Does anyone still believe we're 'all in it together'? Just as most people are preparing to tighten their belts, bankers in the City are preparing to pop the champagne corks yet again, despite the fact that the banks are still receiving support from the taxpayer to the value of £512 billion, down from a peak of £1 trillion, in addition to about £115 billion in direct bail-outs. Bankers still think that they deserve to share a bonus pot of around £7 billion, which happens to be roughly the same amount which was cut from higher education spending, leading to the rise in student tuition fees. Given such figures, it is no wonder that our message was very well received by the great majority of passers by. The minor inconvenience we were causing to shoppers paled to nothing beside the inconvenience caused to us all by corporate venality in its various forms.

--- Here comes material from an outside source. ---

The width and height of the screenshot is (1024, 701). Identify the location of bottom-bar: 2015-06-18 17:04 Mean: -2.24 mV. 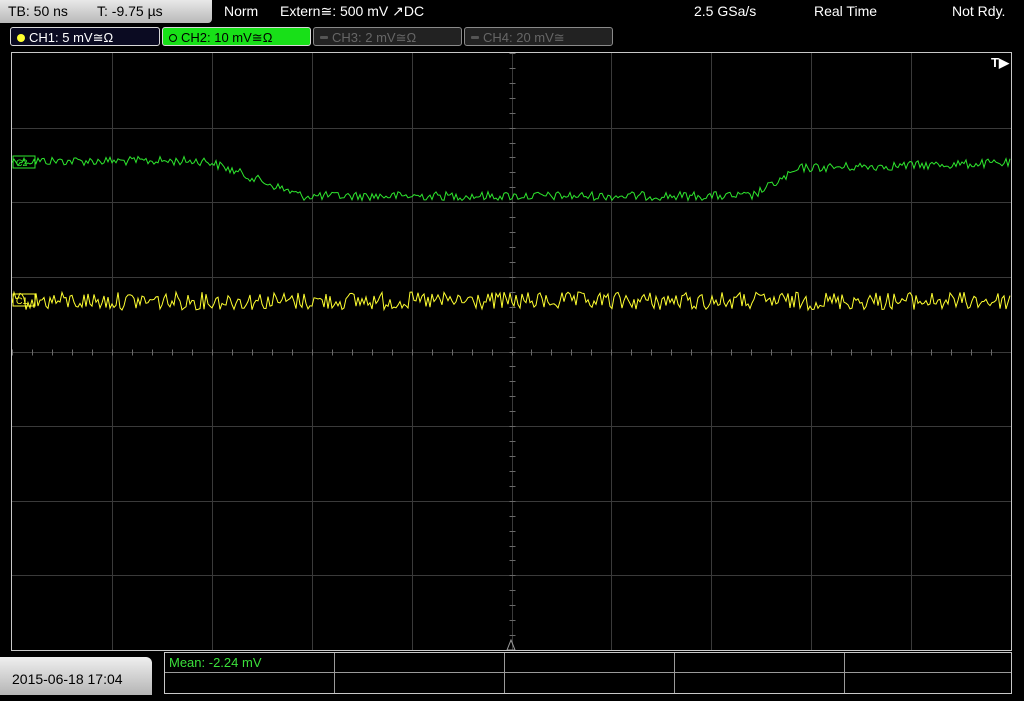
(512, 673).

Our action was entirely peaceful, although there was just one moment when a scuffle threatened to break out. I was standing next to a fellow protester just outside Topshop when the police insisted that we move away from a doorway. My colleague wanted to discuss the legality of the matter, but the police were not in a chatty mood and decided to shove us back with considerable force. Had we reciprocated, we would have been arrested, of course, but we had no interest in provoking such a confrontation, which would only have detracted enormously from an otherwise successful and peaceful day of protest. The actions of those two police officers did remind us, though, that the police usually need very little provocation in order to escalate a situation from peaceful protest to violent confrontation. We had to exercise a degree of self-control not to take their bait, but always to steer a course just on the right side of the law, which in the last decade has become increasingly hostile to many of our democratic freedoms, including free expression and the right to protest.

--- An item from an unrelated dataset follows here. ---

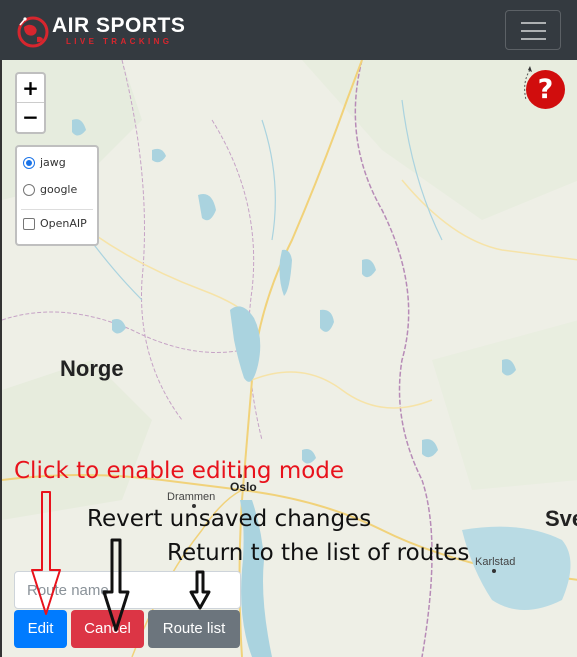 The width and height of the screenshot is (577, 657). Describe the element at coordinates (200, 590) in the screenshot. I see `route-list-arrow-icon` at that location.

Still, I do not want to characterise police officers as being all the same. I personally know some to be very decent people, and most of those we encountered were simply trying to do their jobs, cheerfully and dutifully, for which I thank them. Indeed, they are supposed to be public servants, and many of their jobs are under threat. We pointed out the irony that Sir Philip Green, the owner of Topshop and BHS, avoids paying income tax in the UK because he siphons his earnings through his Monaco-resident wife and therefore does not contribute his fair share to the wages of the police officers protecting his interests.



Sir Philip Green's tax avoidance assisted by his friends in government
In a further ironic twist, this fact has not dissuaded the government from employing Sir Philip (at taxpayers' expense) to advise it on making efficiency savings. Perhaps Sir Philip would be good enough to advise David Cameron that a great deal of money could be saved by closing tax loopholes which allow people like him and our Chancellor of the Exchequer to sequester most of their wealth and income in tax havens. Perhaps they think that taxes are just for ‘the little people’, like us? Well, the little people are serving notice that we are not going to take it lying down any more.

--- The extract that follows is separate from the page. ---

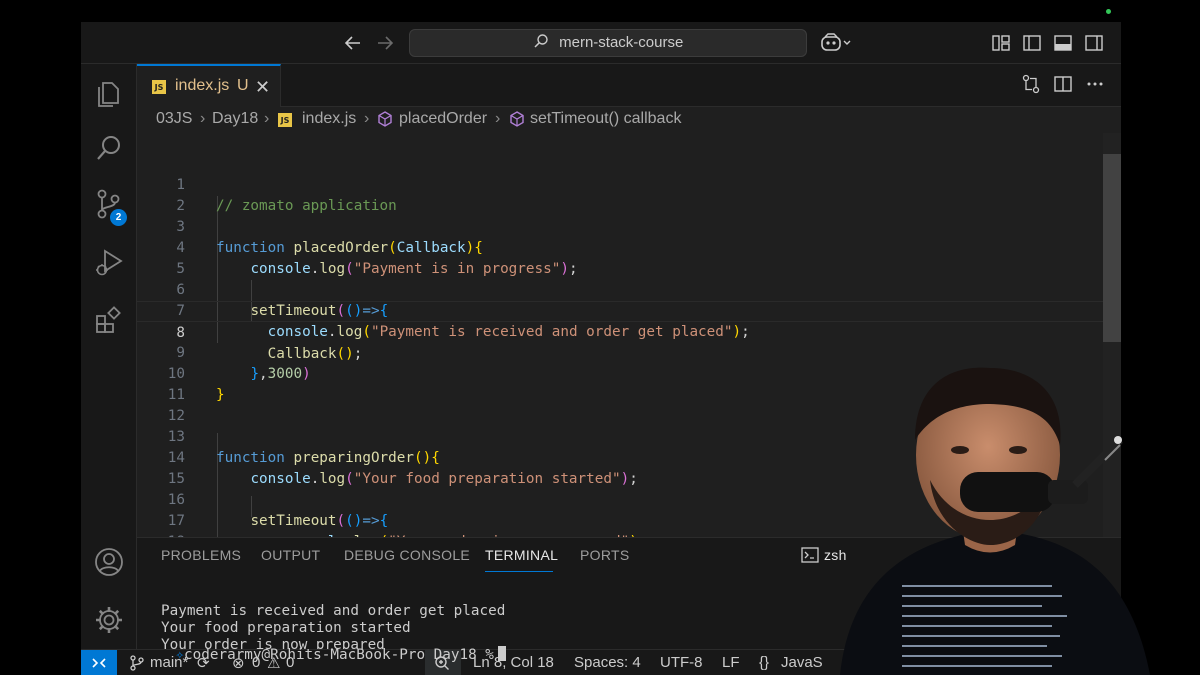  I want to click on terminal-shell-icon, so click(810, 556).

A friend of mine on the protest did manage to get herself banned from Topshop for 3 months, presumably for daring to challenge Sir Philip Green’s legal right, as a billionaire, to pay less tax than the rest of us. Happily, I can report that she is bearing up well under this terrible hardship, in the knowledge that she is now a martyr to our noble cause. One has to smile ruefully at the thought that the right to go shopping – and avoid paying your dues to society but only if you’re rich enough – now seems to be accorded greater respect than rights to such things as education, job opportunities, fair taxation and even free speech. We need to change that.